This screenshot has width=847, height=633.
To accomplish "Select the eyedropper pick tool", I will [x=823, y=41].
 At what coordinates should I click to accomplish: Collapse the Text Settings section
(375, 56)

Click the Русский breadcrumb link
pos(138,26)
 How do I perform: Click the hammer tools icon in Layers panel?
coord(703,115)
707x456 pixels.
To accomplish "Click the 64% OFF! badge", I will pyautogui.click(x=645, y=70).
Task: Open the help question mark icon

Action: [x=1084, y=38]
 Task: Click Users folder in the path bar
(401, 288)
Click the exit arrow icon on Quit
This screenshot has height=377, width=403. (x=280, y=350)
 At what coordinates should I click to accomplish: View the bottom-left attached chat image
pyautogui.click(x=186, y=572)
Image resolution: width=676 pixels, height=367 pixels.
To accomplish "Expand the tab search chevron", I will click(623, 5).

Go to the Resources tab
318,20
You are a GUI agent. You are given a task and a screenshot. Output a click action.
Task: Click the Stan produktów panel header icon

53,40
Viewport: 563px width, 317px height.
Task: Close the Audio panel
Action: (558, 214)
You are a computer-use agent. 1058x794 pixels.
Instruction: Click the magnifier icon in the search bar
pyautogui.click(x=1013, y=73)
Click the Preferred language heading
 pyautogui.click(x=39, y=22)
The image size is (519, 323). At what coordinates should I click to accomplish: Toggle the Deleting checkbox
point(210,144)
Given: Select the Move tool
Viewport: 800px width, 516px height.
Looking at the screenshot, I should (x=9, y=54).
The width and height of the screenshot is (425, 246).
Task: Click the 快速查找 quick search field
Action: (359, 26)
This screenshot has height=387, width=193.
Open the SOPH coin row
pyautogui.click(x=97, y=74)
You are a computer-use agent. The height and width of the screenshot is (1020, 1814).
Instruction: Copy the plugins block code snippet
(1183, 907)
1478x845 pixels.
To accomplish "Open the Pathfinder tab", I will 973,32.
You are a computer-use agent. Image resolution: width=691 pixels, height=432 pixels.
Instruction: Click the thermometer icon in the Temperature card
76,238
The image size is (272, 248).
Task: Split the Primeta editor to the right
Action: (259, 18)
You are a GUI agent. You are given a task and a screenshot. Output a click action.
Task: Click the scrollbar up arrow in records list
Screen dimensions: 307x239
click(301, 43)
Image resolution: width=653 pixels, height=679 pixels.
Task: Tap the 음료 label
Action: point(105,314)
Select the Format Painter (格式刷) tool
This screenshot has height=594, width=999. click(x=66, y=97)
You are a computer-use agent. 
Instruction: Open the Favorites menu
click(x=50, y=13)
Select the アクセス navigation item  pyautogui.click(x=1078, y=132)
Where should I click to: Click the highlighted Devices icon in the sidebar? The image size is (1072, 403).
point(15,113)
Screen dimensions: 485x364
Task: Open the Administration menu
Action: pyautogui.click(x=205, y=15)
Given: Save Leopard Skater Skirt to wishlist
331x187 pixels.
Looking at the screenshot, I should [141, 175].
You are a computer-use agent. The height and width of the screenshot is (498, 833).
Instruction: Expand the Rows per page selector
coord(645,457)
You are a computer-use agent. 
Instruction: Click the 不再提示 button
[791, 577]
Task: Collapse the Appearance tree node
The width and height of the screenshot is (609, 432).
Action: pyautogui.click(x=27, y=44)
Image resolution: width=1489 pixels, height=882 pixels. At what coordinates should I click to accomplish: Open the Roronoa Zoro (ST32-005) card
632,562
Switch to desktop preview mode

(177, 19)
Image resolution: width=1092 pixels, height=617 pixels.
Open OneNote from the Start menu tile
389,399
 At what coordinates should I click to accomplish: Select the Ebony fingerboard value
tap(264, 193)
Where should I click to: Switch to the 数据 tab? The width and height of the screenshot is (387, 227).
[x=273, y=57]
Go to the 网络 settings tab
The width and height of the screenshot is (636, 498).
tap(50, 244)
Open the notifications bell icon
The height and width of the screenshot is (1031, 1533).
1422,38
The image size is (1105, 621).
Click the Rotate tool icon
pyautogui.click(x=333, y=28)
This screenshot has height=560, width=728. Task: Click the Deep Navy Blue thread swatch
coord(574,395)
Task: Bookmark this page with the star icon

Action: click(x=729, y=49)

--------------------------------

# WHAT THE EXERCISE ASKS
Copy out the whole listing above exactly, line for line, with no changes.

# OUTPUT FOR THIS EXERCISE
This screenshot has width=847, height=633.
To accomplish "Select the eyedropper pick tool", I will [x=823, y=41].
 At what coordinates should I click to accomplish: Collapse the Text Settings section
(375, 56)

Click the Русский breadcrumb link
pos(138,26)
 How do I perform: Click the hammer tools icon in Layers panel?
coord(703,115)
707x456 pixels.
To accomplish "Click the 64% OFF! badge", I will pyautogui.click(x=645, y=70).
Task: Open the help question mark icon

Action: [x=1084, y=38]
 Task: Click Users folder in the path bar
(401, 288)
Click the exit arrow icon on Quit
This screenshot has height=377, width=403. (x=280, y=350)
 At what coordinates should I click to accomplish: View the bottom-left attached chat image
pyautogui.click(x=186, y=572)
Image resolution: width=676 pixels, height=367 pixels.
To accomplish "Expand the tab search chevron", I will click(623, 5).

Go to the Resources tab
318,20
You are a GUI agent. You are given a task and a screenshot. Output a click action.
Task: Click the Stan produktów panel header icon

53,40
Viewport: 563px width, 317px height.
Task: Close the Audio panel
Action: (558, 214)
You are a computer-use agent. 1058x794 pixels.
Instruction: Click the magnifier icon in the search bar
pyautogui.click(x=1013, y=73)
Click the Preferred language heading
 pyautogui.click(x=39, y=22)
The image size is (519, 323). At what coordinates should I click to accomplish: Toggle the Deleting checkbox
point(210,144)
Given: Select the Move tool
Viewport: 800px width, 516px height.
Looking at the screenshot, I should (x=9, y=54).
The width and height of the screenshot is (425, 246).
Task: Click the 快速查找 quick search field
Action: (359, 26)
This screenshot has height=387, width=193.
Open the SOPH coin row
pyautogui.click(x=97, y=74)
You are a computer-use agent. The height and width of the screenshot is (1020, 1814).
Instruction: Copy the plugins block code snippet
(1183, 907)
1478x845 pixels.
To accomplish "Open the Pathfinder tab", I will 973,32.
You are a computer-use agent. Image resolution: width=691 pixels, height=432 pixels.
Instruction: Click the thermometer icon in the Temperature card
76,238
The image size is (272, 248).
Task: Split the Primeta editor to the right
Action: (259, 18)
You are a GUI agent. You are given a task and a screenshot. Output a click action.
Task: Click the scrollbar up arrow in records list
Screen dimensions: 307x239
click(301, 43)
Image resolution: width=653 pixels, height=679 pixels.
Task: Tap the 음료 label
Action: point(105,314)
Select the Format Painter (格式刷) tool
This screenshot has height=594, width=999. click(x=66, y=97)
You are a computer-use agent. 
Instruction: Open the Favorites menu
click(x=50, y=13)
Select the アクセス navigation item  pyautogui.click(x=1078, y=132)
Where should I click to: Click the highlighted Devices icon in the sidebar? The image size is (1072, 403).
point(15,113)
Screen dimensions: 485x364
Task: Open the Administration menu
Action: pyautogui.click(x=205, y=15)
Given: Save Leopard Skater Skirt to wishlist
331x187 pixels.
Looking at the screenshot, I should [141, 175].
You are a computer-use agent. The height and width of the screenshot is (498, 833).
Instruction: Expand the Rows per page selector
coord(645,457)
You are a computer-use agent. 
Instruction: Click the 不再提示 button
[791, 577]
Task: Collapse the Appearance tree node
The width and height of the screenshot is (609, 432).
Action: pyautogui.click(x=27, y=44)
Image resolution: width=1489 pixels, height=882 pixels. At what coordinates should I click to accomplish: Open the Roronoa Zoro (ST32-005) card
632,562
Switch to desktop preview mode

(177, 19)
Image resolution: width=1092 pixels, height=617 pixels.
Open OneNote from the Start menu tile
389,399
 At what coordinates should I click to accomplish: Select the Ebony fingerboard value
tap(264, 193)
Where should I click to: Switch to the 数据 tab? The width and height of the screenshot is (387, 227).
[x=273, y=57]
Go to the 网络 settings tab
The width and height of the screenshot is (636, 498).
tap(50, 244)
Open the notifications bell icon
The height and width of the screenshot is (1031, 1533).
1422,38
The image size is (1105, 621).
Click the Rotate tool icon
pyautogui.click(x=333, y=28)
This screenshot has height=560, width=728. Task: Click the Deep Navy Blue thread swatch
coord(574,395)
Task: Bookmark this page with the star icon

Action: click(x=729, y=49)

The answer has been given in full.